» EXCERPT TO READ:
================

A consent to slavery is an extraordinary commitment of devotion and trust as well as a vote of confidence that the Master will rule with authority in a predetermined dynamic.

It's the responsibility of the Master to rule confidently and with the authority bestowed, without concern of retribution. To do anything less dishonors the slaves gift of submission.

To Love, Honor and Obey

These days, the last of these three important edicts are omitted at most wedding ceremonies.

I believe that it's exclusion not just in the vows, but the marriage itself has become the one single very lone reason most relationships fail.  There is no clear and defined leader for the relationship.

Lack of leadership instills doubt.  Doubt breeds fear.  Contempt follows.

Women say they want a leader but refuse to follow.  They seem to declare that a relationship should be a team effort, but no football team will get anywhere if everyone has to have their input about the very next play.  No one would watch because games would be too long and boring.

================

» DATA LISTING:
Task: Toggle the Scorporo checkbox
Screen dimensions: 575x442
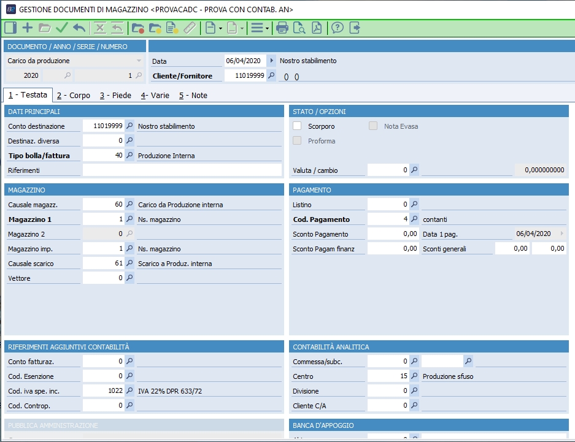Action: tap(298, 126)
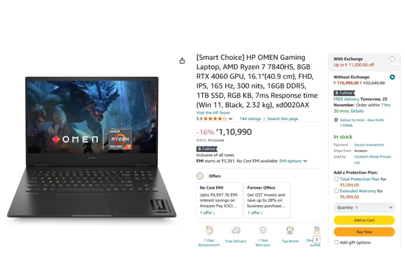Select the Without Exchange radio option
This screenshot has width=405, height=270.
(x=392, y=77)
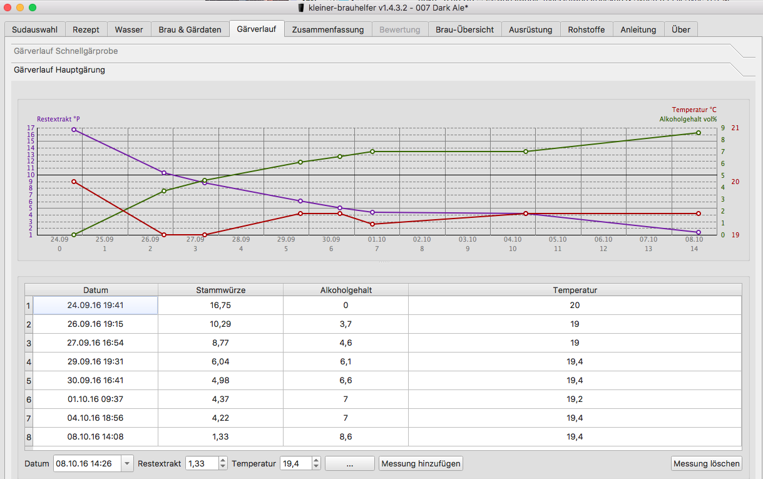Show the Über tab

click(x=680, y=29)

================

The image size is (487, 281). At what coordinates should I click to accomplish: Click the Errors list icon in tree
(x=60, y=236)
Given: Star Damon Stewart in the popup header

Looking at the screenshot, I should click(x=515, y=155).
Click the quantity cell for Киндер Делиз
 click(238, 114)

================

» WHAT TO DO: In the excerpt on leadership, what does doubt breed? Please answer using only the excerpt on leadership, not the records.

» SOLUTION TO THIS PROBLEM: Fear.